Each capability follows the same shape: a name, a description, and a get_tools() returning JSON-schema parameter objects. execute_tool() dispatches by tool_name and returns either structured data or an error string (Source: proof_system.py:74-82). Dispatchers are defensive — Capability instances catch all exceptions so a single failing tool does not bring the whole MCP server down.

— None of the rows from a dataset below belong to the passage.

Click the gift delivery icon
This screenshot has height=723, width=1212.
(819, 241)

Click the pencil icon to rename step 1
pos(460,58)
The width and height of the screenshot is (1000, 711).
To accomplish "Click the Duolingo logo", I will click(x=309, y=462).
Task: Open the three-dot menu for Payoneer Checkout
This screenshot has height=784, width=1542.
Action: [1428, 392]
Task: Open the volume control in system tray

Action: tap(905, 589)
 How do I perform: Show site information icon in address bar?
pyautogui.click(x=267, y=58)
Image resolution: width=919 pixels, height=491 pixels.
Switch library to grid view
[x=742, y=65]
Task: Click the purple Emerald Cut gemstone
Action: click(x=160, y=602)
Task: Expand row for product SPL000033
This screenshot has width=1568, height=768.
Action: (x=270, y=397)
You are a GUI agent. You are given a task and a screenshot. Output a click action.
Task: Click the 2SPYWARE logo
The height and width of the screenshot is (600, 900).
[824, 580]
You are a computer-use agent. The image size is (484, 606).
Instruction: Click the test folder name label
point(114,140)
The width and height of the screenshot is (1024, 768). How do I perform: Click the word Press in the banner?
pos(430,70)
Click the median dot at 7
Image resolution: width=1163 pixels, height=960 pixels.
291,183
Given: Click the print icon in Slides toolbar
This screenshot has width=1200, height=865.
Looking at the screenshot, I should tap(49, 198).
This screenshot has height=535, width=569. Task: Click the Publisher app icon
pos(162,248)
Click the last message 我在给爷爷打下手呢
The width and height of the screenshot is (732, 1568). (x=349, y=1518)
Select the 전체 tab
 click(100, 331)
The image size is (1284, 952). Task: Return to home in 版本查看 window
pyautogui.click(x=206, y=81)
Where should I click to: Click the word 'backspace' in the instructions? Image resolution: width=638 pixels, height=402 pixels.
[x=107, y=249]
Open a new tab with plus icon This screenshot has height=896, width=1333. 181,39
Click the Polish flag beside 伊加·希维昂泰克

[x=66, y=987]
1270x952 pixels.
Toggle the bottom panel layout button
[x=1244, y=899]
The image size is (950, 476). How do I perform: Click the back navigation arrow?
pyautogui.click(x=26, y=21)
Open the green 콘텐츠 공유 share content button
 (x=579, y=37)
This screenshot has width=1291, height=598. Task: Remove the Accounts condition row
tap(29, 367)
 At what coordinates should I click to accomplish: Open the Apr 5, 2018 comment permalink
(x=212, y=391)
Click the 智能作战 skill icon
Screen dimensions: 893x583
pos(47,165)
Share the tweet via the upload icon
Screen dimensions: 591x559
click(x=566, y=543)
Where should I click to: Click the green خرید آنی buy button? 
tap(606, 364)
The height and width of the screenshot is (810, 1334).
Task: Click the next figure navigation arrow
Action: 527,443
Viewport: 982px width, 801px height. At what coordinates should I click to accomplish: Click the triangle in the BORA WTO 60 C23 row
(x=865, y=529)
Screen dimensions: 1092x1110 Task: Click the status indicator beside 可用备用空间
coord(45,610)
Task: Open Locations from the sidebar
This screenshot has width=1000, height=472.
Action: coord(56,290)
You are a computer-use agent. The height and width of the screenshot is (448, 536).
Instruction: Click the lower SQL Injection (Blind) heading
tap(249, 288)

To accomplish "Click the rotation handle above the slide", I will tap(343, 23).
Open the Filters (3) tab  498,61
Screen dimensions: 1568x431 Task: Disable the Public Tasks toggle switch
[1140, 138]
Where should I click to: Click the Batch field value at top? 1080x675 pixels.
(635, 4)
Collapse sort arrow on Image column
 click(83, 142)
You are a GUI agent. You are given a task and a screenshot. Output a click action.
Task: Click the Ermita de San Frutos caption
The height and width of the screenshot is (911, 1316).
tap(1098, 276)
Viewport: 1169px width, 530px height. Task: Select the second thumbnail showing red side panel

Read-Only Transport Variant

For environments that restrict MCP tools to read-only operations (Microsoft 365 Copilot federated connectors, enterprise sandboxes), a separate FastMCP instance is mounted at /mcp-readonly (Source: readonly_app.py:1-19). It exposes only four tools (nucleus_search, nucleus_audit, nucleus_route, nucleus_relay_subscribe), each tagged readOnlyHint=True. The full server remains mounted at /mcp with all 17 tools. Both share NUCLEUS_BRAIN_PATH and the PORT env var (Source: readonly_app.py:21-31).

CLI & Path Discovery

A CLI is shipped alongside the MCP tools and auto-detects TTY (table output) versus pipe (JSON) output (Source: README.md:81-83). The CLI mirrors the underlying memory primitives:

# Memory (engrams)
nucleus engram write my_key "insight here" --context Decision --intensity 7
nucleus engram search "compliance"
nucleus engram query --context Strategy --limit 10

# Tasks & sessions
nucleus task list --status READY
nucleus session save "Working on auth refactor"
nucleus session resume

# Health & compliance
nucleus status --health
nucleus sovereign
nucleus comply --jurisdiction eu-dora
nucleus audit-report --format html -o report.html

# Multi-provider chat
nucleus chat

When piped, output is JSON, making the CLI composable with jq and similar tools (Source: README.md:96-97).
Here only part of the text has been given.